--- Assignment ---
All of the data below should be copied exactly as it stands.

--- Entries supplied ---
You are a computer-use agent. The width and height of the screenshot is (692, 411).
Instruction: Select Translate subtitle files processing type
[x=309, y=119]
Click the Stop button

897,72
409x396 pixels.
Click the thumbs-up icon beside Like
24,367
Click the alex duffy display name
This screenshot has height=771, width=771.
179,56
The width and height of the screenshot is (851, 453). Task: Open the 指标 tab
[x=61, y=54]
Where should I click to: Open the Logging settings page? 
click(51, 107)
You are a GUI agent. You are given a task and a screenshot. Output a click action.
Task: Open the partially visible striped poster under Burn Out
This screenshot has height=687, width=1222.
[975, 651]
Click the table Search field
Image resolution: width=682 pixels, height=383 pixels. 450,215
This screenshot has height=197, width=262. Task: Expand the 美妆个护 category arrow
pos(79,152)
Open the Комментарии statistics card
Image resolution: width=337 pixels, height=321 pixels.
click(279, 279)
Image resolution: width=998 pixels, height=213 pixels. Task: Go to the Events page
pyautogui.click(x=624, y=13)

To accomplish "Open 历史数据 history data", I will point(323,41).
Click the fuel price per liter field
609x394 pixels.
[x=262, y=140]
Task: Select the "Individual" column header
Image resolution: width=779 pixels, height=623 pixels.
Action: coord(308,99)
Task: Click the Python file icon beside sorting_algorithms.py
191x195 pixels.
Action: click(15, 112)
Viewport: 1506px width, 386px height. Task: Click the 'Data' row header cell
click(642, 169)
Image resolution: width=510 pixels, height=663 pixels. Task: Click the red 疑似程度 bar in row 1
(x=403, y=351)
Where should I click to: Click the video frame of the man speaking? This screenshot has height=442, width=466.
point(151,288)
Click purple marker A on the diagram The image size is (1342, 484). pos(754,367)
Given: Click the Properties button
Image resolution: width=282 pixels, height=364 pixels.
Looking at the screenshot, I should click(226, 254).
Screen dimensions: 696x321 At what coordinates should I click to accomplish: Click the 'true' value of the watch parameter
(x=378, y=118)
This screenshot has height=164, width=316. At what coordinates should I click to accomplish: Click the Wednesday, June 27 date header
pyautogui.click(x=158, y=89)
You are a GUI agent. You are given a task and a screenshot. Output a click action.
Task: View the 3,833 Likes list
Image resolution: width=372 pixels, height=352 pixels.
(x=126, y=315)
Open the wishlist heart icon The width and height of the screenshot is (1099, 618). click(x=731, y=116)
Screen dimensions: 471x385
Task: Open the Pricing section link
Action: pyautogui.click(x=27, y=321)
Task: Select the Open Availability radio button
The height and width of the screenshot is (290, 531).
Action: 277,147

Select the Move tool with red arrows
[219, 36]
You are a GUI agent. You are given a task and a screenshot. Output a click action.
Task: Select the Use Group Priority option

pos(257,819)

--- Your solution ---
You are a computer-use agent. The width and height of the screenshot is (692, 411).
Instruction: Select Translate subtitle files processing type
[x=309, y=119]
Click the Stop button

897,72
409x396 pixels.
Click the thumbs-up icon beside Like
24,367
Click the alex duffy display name
This screenshot has height=771, width=771.
179,56
The width and height of the screenshot is (851, 453). Task: Open the 指标 tab
[x=61, y=54]
Where should I click to: Open the Logging settings page? 
click(51, 107)
You are a GUI agent. You are given a task and a screenshot. Output a click action.
Task: Open the partially visible striped poster under Burn Out
This screenshot has height=687, width=1222.
[975, 651]
Click the table Search field
Image resolution: width=682 pixels, height=383 pixels. 450,215
This screenshot has height=197, width=262. Task: Expand the 美妆个护 category arrow
pos(79,152)
Open the Комментарии statistics card
Image resolution: width=337 pixels, height=321 pixels.
click(279, 279)
Image resolution: width=998 pixels, height=213 pixels. Task: Go to the Events page
pyautogui.click(x=624, y=13)

To accomplish "Open 历史数据 history data", I will point(323,41).
Click the fuel price per liter field
609x394 pixels.
[x=262, y=140]
Task: Select the "Individual" column header
Image resolution: width=779 pixels, height=623 pixels.
Action: coord(308,99)
Task: Click the Python file icon beside sorting_algorithms.py
191x195 pixels.
Action: click(15, 112)
Viewport: 1506px width, 386px height. Task: Click the 'Data' row header cell
click(642, 169)
Image resolution: width=510 pixels, height=663 pixels. Task: Click the red 疑似程度 bar in row 1
(x=403, y=351)
Where should I click to: Click the video frame of the man speaking? This screenshot has height=442, width=466.
point(151,288)
Click purple marker A on the diagram The image size is (1342, 484). pos(754,367)
Given: Click the Properties button
Image resolution: width=282 pixels, height=364 pixels.
Looking at the screenshot, I should click(226, 254).
Screen dimensions: 696x321 At what coordinates should I click to accomplish: Click the 'true' value of the watch parameter
(x=378, y=118)
This screenshot has height=164, width=316. At what coordinates should I click to accomplish: Click the Wednesday, June 27 date header
pyautogui.click(x=158, y=89)
You are a GUI agent. You are given a task and a screenshot. Output a click action.
Task: View the 3,833 Likes list
Image resolution: width=372 pixels, height=352 pixels.
(x=126, y=315)
Open the wishlist heart icon The width and height of the screenshot is (1099, 618). click(x=731, y=116)
Screen dimensions: 471x385
Task: Open the Pricing section link
Action: pyautogui.click(x=27, y=321)
Task: Select the Open Availability radio button
The height and width of the screenshot is (290, 531).
Action: 277,147

Select the Move tool with red arrows
[219, 36]
You are a GUI agent. You are given a task and a screenshot. Output a click action.
Task: Select the Use Group Priority option

pos(257,819)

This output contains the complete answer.